Book Signing in Grass Valley

Come one, come all, to a Read, Sign & Sell event sponsored by Sierra Writers. It will take place at The Open Book, 671 Maltman Drive, Grass Valley, on Wednesday, March 13, 2019. Six local writers will each have 10 minutes to read or talk about their book(s), followed by a 5-minute question-and-answer period. Afterward, there’ll be plenty of time for attendees to browse and visit with the authors and each other. This is a free event, open to the public. I look forward to seeing you there.

Patricia Murphy Minch, author of The Luckiest Guerrilla: A True Tale of Love, War and the Army.

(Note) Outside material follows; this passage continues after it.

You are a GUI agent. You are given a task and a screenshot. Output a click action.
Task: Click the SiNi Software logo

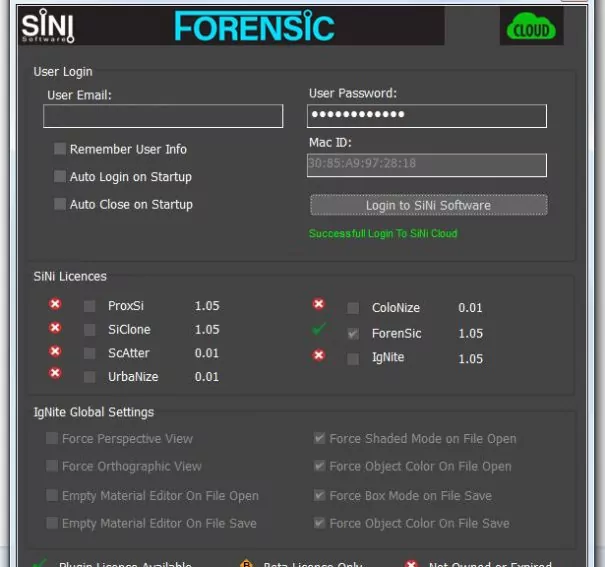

A day that will live in infamy . . .

Exactly 77 years ago today, my dad, Arthur Philip Murphy, was stationed as a U.S. Army first lieutenant at Camp John Hay adjacent to Baguio, North Luzon, Philippines. Early that morning, as he and his housemate, Lieutenant Lars Jensen, were preparing to head over to the Officers’ Mess for breakfast, they got a phone call ordering them to report to the Post Adjutant’s office for a special briefing at eight.

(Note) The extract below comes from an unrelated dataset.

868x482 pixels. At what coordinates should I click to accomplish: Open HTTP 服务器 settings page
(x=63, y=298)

Following a hasty breakfast, the two headed over to Captain Giitter’s office in the headquarters building. The room was strangely quiet as it filled with other officers and non-coms. As they waited expectantly, the captain didn’t even say “good morning.” Instead, in a voice hoarse with emotion, he said, “The Japs have bombed Pearl Harbor.”

Thus began an odyssey that would last nearly four years, would test the very core of Murphy’s character and endurance, and would forever change the course of his life.

Today, I remember Pearl Harbor, but more than that, I remember Camp John Hay. I remember Baguio. I remember my dad.

Paradise

It is the first week of November. Hubby and I venture out for an afternoon drive. Only a few hours, to drink in the intoxicating beauty that blankets our Sierra Nevada foothills each year as the seasons rotate. The spectacular reds, purples, oranges, rusts, and golds that shimmer on branches spread wide.The sky overhead an incredible blue, a small flock of fluffy sheep clouds frolicking on the breeze. The air crisp, exhilarating but not yet cold, perfect for turtlenecks and a light jacket. We park and stroll up and down a bit. So beautiful! So perfect! We exchange a nod and a smile, unspoken confirmation of our decision thirty years ago to uproot ourselves from a crowded coastal community and move to this paradise.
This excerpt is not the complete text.